The West Bank is under the effective control of Israel. Israel acquired this control through a military campaign and maintains it through military force. Even those who hold that Israel has 'a claim to sovereign rights' in the West Bank cannot claim that Israel was the rightful sovereign of the territory when it seized control over it. Accordingly, contrary to what is claimed in the Levy report, it is manifestly clear that the West Bank is occupied by Israel. Indeed, the Israeli Supreme Court has repeatedly and consistently ruled that the territory of the West Bank is subject to belligerent occupation.

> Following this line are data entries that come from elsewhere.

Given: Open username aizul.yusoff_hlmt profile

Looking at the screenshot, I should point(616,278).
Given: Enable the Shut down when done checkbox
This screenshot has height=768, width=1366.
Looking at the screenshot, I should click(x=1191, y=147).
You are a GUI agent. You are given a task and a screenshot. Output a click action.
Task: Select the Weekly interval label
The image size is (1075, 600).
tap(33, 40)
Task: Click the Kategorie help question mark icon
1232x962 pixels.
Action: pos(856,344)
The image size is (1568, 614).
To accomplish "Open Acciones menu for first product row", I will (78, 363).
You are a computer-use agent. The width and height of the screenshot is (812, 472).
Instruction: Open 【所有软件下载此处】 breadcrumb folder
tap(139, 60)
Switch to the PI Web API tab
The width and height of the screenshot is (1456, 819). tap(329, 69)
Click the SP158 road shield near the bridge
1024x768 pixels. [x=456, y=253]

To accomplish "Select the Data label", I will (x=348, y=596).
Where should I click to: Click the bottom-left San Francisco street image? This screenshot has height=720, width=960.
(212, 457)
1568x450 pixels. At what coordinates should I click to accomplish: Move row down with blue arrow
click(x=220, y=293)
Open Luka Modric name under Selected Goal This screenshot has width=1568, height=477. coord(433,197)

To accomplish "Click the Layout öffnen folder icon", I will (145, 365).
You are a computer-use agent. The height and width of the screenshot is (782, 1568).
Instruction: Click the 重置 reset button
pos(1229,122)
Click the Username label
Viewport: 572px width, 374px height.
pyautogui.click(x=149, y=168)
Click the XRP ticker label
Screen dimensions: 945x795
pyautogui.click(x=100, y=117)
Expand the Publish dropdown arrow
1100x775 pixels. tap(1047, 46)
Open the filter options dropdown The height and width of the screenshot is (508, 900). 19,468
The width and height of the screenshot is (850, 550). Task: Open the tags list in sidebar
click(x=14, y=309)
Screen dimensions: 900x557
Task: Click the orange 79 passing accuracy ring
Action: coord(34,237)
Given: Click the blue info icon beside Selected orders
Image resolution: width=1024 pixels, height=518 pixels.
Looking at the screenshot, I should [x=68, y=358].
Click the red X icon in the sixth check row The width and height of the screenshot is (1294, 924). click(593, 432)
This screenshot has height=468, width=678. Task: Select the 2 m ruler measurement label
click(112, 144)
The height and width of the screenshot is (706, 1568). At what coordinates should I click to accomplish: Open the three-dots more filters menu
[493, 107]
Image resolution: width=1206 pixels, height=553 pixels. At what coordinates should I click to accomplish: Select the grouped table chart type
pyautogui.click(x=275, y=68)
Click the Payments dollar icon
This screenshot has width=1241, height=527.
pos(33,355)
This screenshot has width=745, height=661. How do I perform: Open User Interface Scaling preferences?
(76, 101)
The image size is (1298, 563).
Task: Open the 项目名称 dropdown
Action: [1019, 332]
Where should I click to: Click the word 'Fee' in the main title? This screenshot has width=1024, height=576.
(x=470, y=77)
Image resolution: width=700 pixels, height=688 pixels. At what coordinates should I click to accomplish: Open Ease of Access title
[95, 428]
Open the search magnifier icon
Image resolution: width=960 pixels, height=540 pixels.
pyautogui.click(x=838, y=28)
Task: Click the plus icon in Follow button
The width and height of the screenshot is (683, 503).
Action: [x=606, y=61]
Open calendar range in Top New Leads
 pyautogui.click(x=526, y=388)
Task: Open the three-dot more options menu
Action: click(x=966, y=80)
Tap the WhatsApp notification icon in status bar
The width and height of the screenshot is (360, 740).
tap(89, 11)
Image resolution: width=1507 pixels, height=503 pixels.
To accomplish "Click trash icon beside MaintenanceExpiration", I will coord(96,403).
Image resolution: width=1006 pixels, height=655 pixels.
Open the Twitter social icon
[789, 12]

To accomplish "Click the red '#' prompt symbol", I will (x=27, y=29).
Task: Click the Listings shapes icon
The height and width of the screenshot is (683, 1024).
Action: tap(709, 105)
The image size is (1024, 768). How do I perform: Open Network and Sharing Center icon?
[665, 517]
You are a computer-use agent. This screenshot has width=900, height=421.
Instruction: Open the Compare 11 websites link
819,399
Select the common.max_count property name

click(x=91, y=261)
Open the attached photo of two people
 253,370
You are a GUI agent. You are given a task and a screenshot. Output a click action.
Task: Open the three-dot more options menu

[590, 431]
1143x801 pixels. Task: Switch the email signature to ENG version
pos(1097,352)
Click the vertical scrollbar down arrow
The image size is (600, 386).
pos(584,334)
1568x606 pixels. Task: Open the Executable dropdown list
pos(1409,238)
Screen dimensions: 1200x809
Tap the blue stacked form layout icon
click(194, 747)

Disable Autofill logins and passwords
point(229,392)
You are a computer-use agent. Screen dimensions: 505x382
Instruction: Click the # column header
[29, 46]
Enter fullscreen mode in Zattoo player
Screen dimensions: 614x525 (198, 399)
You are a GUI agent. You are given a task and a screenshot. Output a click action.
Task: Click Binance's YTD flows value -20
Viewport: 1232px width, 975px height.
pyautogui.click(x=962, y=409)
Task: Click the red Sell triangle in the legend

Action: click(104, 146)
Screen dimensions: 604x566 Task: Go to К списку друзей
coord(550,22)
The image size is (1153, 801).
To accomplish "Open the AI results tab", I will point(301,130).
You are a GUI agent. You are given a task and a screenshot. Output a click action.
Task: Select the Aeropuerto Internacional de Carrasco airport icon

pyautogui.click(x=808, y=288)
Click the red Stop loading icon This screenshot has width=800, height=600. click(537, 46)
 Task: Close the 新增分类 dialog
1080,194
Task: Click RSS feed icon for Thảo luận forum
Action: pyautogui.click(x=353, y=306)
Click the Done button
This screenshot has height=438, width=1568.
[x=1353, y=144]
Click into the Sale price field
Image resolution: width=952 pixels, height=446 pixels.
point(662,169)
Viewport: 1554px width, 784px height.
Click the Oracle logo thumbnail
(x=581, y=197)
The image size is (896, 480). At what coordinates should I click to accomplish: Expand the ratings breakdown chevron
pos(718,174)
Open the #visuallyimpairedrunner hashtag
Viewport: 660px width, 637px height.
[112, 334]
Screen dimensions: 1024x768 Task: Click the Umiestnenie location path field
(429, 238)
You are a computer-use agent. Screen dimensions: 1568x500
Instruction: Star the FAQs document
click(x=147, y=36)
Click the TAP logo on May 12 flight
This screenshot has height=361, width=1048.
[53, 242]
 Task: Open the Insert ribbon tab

Furthermore, concerning the settlements in the West Bank, it has to be emphasized that Article 49 (6) of the Fourth Geneva Convention, which prohibits a state from transferring parts of its own civilian population to territory it occupies, does not merely prohibit the occupying state from forcefully transferring parts of its population; it also prohibits any action by the occupier which facilitates such transfer.

The ICRC commentary on the Fourth Geneva Convention makes clear that Article 49 (6), like the convention as a whole, aims to protect the local population in the occupied territory and not the population of the occupying state. Furthermore, international humanitarian law prohibits any action by an occupying power aimed at altering the intrinsic characteristics of the occupied territory, including any measures that affect its demographic, cultural or social composition.

Contrary to what the Levy report maintains, from the viewpoint of international law the West Bank is occupied by Israel. This assertion, like the ICRC's position that the Israeli settlements in the West Bank are unlawful, is based entirely on the relevant provisions of international humanitarian law".